The system supports both Honeywell and third-party measurement devices, allowing users to determine accurately the technical condition of all gas measurement devices in a metering station using a single software package. In addition, the ability to remotely access measuring devices simplifies planning and organisation, and reduces costs as it keeps station visits to a minimum.

"One of our goals in developing this new solution was to give customers the freedom and flexibility to choose the best combination of measuring devices to meet their unique needs, regardless of the manufacturer," said Frank Michels, general manager, RMG gas metering.

Honeywell has already tested the system with prospective customers including German natural gas distribution network operator Schwaben Netz, producing positive results.
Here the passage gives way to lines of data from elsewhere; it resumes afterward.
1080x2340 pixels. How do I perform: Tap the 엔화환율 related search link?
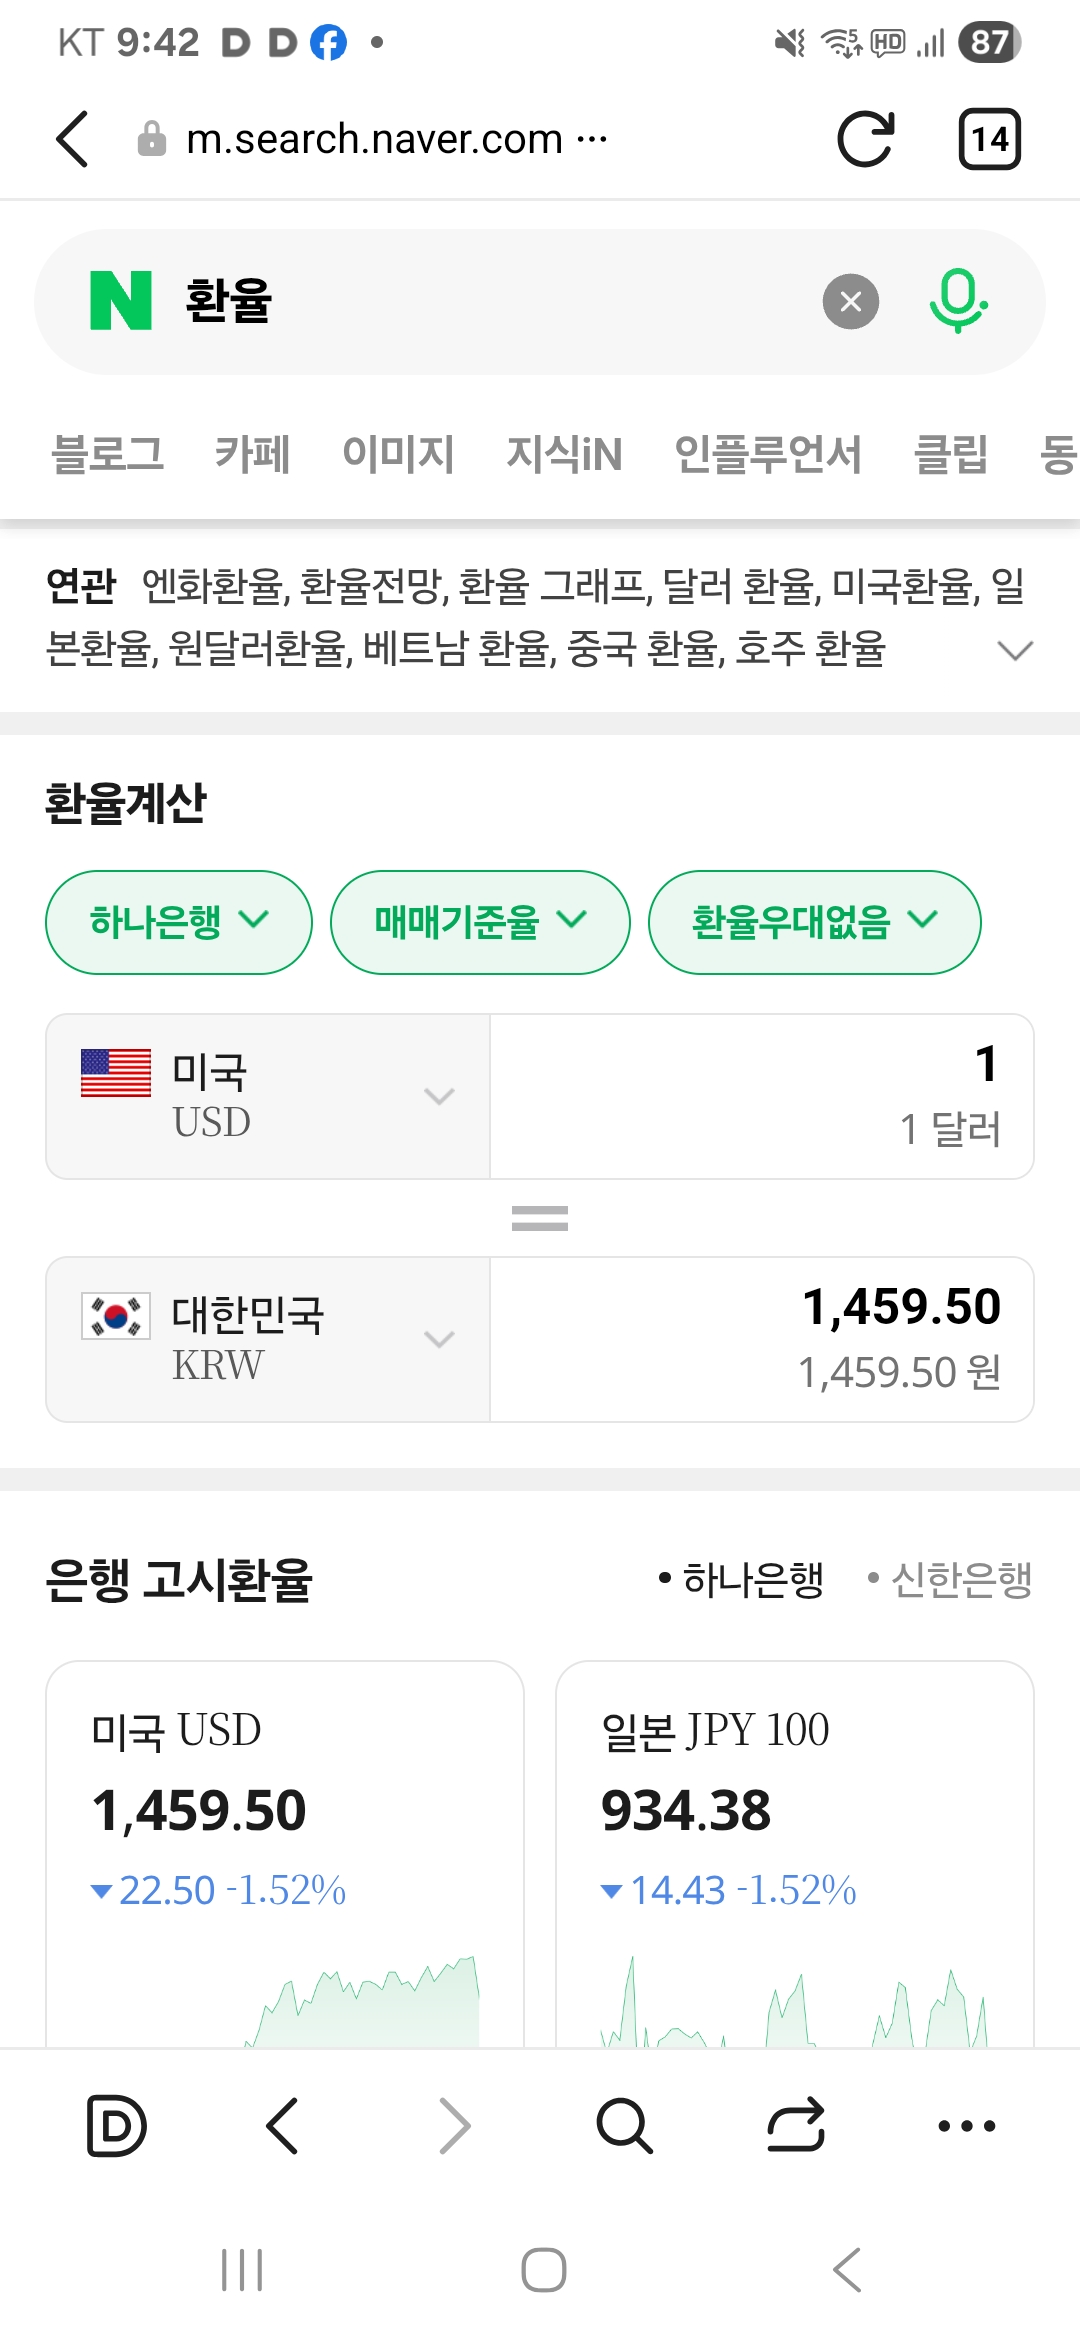[214, 586]
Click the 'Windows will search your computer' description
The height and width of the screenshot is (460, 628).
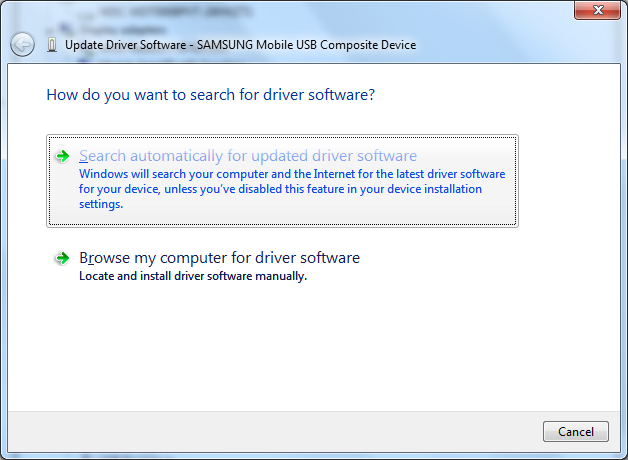click(x=292, y=174)
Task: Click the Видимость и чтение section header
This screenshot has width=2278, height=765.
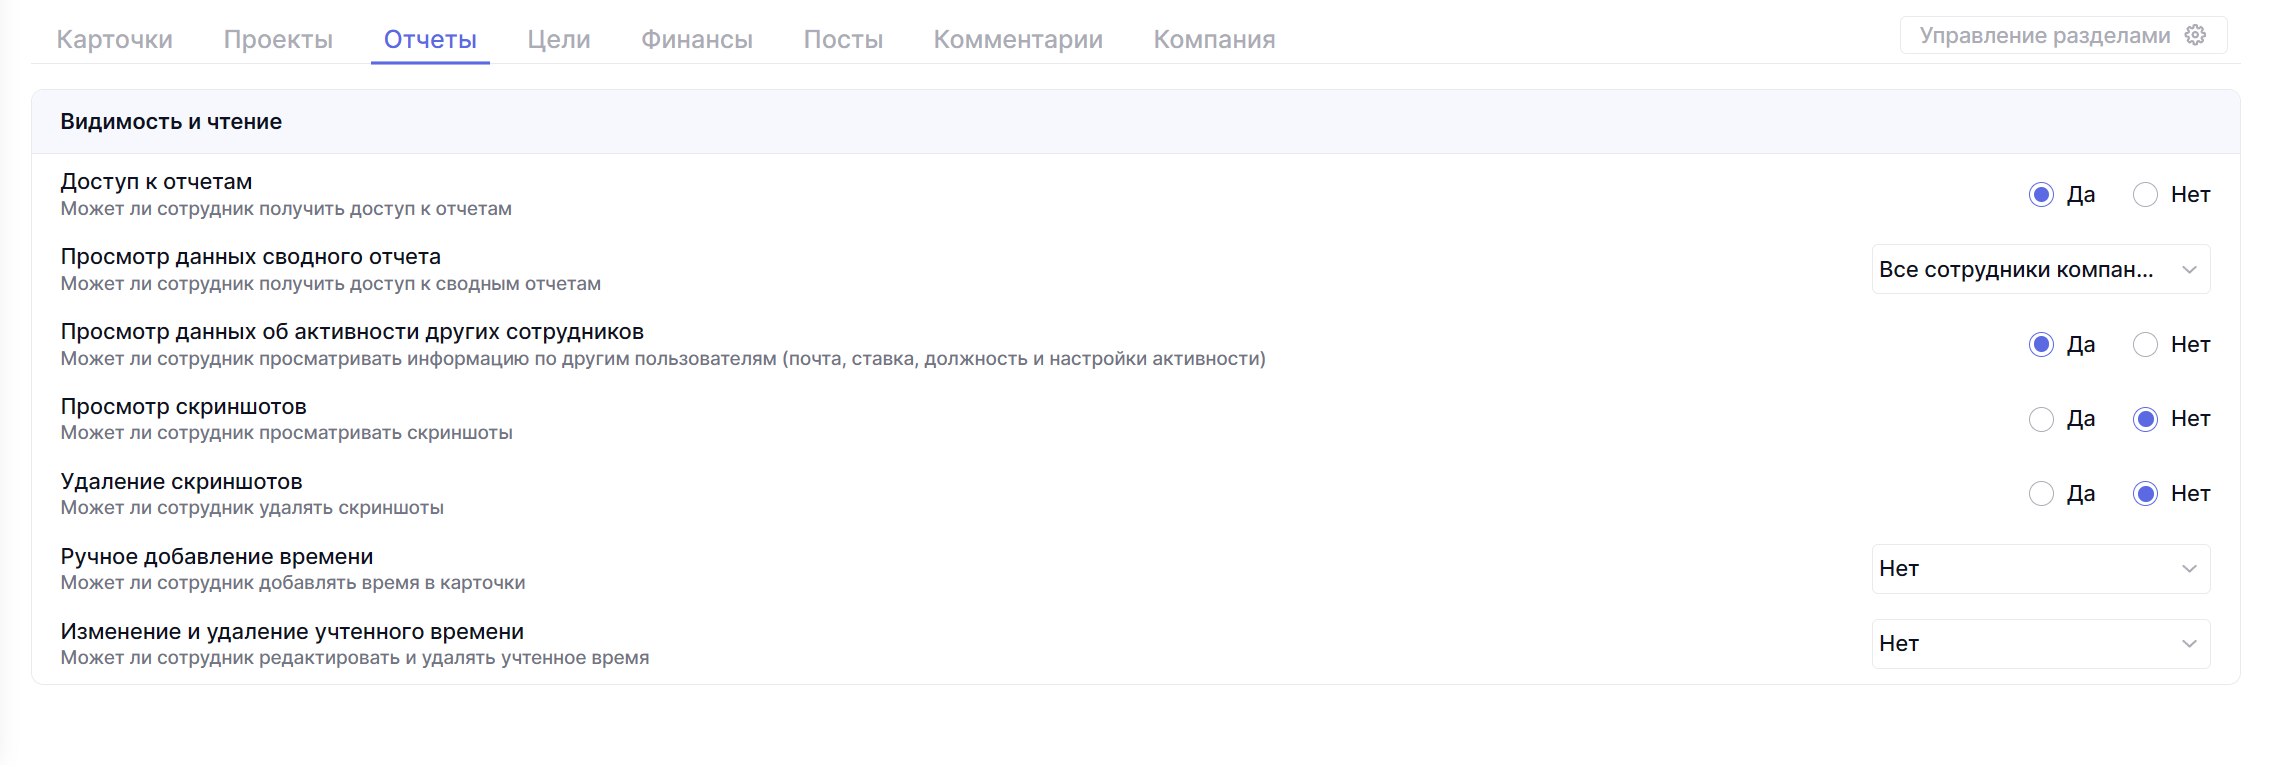Action: click(171, 122)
"We're satisfied with our beta test of the gas metering terminal module of the software," said Michael Stoeckle, director of gas network control with Schwaben Netz. "We've found it to be intuitive for our operators to use, as well as robust and stable. We plan on extending our use of the solution in our service department for quick and easy remote diagnosis, and expect a quick return on investment."

Early warnings and PID solutions

The XZR200 oxygen analyser from Michell Instruments offers users added peace of mind with a built-in early warning system that alerts operators of any faults with the unit.

A 3.3 V DC logic output acts as a 'heartbeat' and enables operators to check on the health of the sensor preventing incorrect measurements (Fig.2). False oxygen measurements may result in a faulty combustion process causing higher fuel costs, and leading to loss of revenue or penalties.

The XZR200 sensor is highly reliable with up to seven years life expectancy in clean gases and up to one year in very aggressive conditions such as coal fired combustion.

Michell says the XZR200 capable of measuring per centage oxygen to better than 1 per cent of span (or 0.5 per cent oxygen) with ranges of 0-25 per cent and 0-100 per cent available. The analyser offers four configuration options, with two choices of probe length and two temperature ranges (+250°C/400°C). The lower temperature range (up to 250°C) is suitable for low-temperature applications, while the higher temperature range of up to 400°C serves combustion control.

New from Alphasense is an A-Series photo ionisation detector (PID) sensor. With this, the sample gas is exposed to deep ultraviolet light from a lamp. The emitted light ionises targeted gases in the sample so they can be detected by the gas detector and reported as a concentration (ppb or ppm).

The Alphasense PID can be installed in portable and stationary gas monitors that accept either Alphasense CH-A3 or other manufacturers' compatible pellistor cells. Thus providing complete PID capability in a package that has the same dimensional and electrical profile as Pellistors (providing the electronics input circuit is designed to take the sensor's output range). This opens up an incredible variety of environmental and safety applications, says the company.

SICK Engineering has created a joint venture with GGS Oil and Gas Systems (GGS), a Belgian system integrator, in order to engineer, fabricate and market complex system solutions for gas measurement.

SICK Metering Systems will focus on high-end integrated metering solutions for ultrasonic gas measurement stations. These turnkey stations include, in addition to complete metering systems, filtration and pressure reducing stations, heating installations, ultrasonic flow meters, gas quality analysers as well as interfaces like evaluation and monitoring software. By forming this partnership, SICK Engineering has combined its product expertise in the area of ultrasonic gas flow measurement technology with the systems know-how and service network of GGS, set up to specialise in gas and fluid measurement systems.